Your objective: Line by line, restate the material exactly.
- - - - -
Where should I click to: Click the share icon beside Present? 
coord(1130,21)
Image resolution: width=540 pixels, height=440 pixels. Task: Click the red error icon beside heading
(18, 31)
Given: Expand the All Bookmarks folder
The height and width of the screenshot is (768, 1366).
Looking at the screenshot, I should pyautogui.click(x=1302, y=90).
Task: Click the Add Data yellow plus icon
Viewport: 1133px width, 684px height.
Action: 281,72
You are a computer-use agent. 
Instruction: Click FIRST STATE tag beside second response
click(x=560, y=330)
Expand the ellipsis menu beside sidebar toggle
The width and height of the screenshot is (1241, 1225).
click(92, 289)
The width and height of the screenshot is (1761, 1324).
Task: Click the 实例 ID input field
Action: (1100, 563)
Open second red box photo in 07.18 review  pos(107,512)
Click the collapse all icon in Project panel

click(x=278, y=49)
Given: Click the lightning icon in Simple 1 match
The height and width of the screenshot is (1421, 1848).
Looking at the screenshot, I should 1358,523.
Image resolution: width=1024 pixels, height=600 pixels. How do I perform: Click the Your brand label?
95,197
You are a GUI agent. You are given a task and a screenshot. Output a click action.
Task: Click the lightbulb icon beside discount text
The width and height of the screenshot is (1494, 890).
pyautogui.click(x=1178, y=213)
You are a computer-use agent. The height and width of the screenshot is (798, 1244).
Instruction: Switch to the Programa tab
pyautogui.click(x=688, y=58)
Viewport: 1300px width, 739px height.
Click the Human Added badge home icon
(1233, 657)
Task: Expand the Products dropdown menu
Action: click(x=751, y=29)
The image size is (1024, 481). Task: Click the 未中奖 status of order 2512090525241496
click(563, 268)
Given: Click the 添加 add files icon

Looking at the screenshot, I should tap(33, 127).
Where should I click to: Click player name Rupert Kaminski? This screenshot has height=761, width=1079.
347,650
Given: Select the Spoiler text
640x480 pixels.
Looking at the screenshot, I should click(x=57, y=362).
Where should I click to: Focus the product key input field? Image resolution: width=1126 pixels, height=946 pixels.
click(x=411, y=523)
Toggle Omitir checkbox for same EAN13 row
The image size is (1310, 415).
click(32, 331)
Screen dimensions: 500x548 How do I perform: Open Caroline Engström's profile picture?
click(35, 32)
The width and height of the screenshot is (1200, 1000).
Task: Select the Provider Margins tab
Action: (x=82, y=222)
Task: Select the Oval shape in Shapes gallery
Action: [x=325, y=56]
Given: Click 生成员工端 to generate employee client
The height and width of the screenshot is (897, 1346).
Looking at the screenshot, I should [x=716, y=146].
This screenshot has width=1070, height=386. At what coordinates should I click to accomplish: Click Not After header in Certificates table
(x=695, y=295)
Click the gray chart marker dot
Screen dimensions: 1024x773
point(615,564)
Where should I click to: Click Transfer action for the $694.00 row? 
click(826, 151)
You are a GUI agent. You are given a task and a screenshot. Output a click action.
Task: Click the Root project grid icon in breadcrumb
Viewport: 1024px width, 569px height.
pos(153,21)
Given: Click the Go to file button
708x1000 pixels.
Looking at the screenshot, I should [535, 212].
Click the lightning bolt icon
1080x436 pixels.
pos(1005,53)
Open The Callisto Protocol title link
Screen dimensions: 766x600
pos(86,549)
- - - - -
Reply:
Where should I click to: Click the share icon beside Present? 
coord(1130,21)
Image resolution: width=540 pixels, height=440 pixels. Task: Click the red error icon beside heading
(18, 31)
Given: Expand the All Bookmarks folder
The height and width of the screenshot is (768, 1366).
Looking at the screenshot, I should pyautogui.click(x=1302, y=90).
Task: Click the Add Data yellow plus icon
Viewport: 1133px width, 684px height.
Action: 281,72
You are a computer-use agent. 
Instruction: Click FIRST STATE tag beside second response
click(x=560, y=330)
Expand the ellipsis menu beside sidebar toggle
The width and height of the screenshot is (1241, 1225).
click(92, 289)
The width and height of the screenshot is (1761, 1324).
Task: Click the 实例 ID input field
Action: (1100, 563)
Open second red box photo in 07.18 review  pos(107,512)
Click the collapse all icon in Project panel

click(x=278, y=49)
Given: Click the lightning icon in Simple 1 match
The height and width of the screenshot is (1421, 1848).
Looking at the screenshot, I should 1358,523.
Image resolution: width=1024 pixels, height=600 pixels. How do I perform: Click the Your brand label?
95,197
You are a GUI agent. You are given a task and a screenshot. Output a click action.
Task: Click the lightbulb icon beside discount text
The width and height of the screenshot is (1494, 890).
pyautogui.click(x=1178, y=213)
You are a computer-use agent. The height and width of the screenshot is (798, 1244).
Instruction: Switch to the Programa tab
pyautogui.click(x=688, y=58)
Viewport: 1300px width, 739px height.
Click the Human Added badge home icon
(1233, 657)
Task: Expand the Products dropdown menu
Action: click(x=751, y=29)
The image size is (1024, 481). Task: Click the 未中奖 status of order 2512090525241496
click(563, 268)
Given: Click the 添加 add files icon

Looking at the screenshot, I should tap(33, 127).
Where should I click to: Click player name Rupert Kaminski? This screenshot has height=761, width=1079.
347,650
Given: Select the Spoiler text
640x480 pixels.
Looking at the screenshot, I should click(x=57, y=362).
Where should I click to: Focus the product key input field? Image resolution: width=1126 pixels, height=946 pixels.
click(x=411, y=523)
Toggle Omitir checkbox for same EAN13 row
The image size is (1310, 415).
click(32, 331)
Screen dimensions: 500x548 How do I perform: Open Caroline Engström's profile picture?
click(35, 32)
The width and height of the screenshot is (1200, 1000).
Task: Select the Provider Margins tab
Action: (x=82, y=222)
Task: Select the Oval shape in Shapes gallery
Action: [x=325, y=56]
Given: Click 生成员工端 to generate employee client
The height and width of the screenshot is (897, 1346).
Looking at the screenshot, I should [x=716, y=146].
This screenshot has width=1070, height=386. At what coordinates should I click to accomplish: Click Not After header in Certificates table
(x=695, y=295)
Click the gray chart marker dot
Screen dimensions: 1024x773
point(615,564)
Where should I click to: Click Transfer action for the $694.00 row? 
click(826, 151)
You are a GUI agent. You are given a task and a screenshot. Output a click action.
Task: Click the Root project grid icon in breadcrumb
Viewport: 1024px width, 569px height.
pos(153,21)
Given: Click the Go to file button
708x1000 pixels.
Looking at the screenshot, I should [535, 212].
Click the lightning bolt icon
1080x436 pixels.
pos(1005,53)
Open The Callisto Protocol title link
Screen dimensions: 766x600
pos(86,549)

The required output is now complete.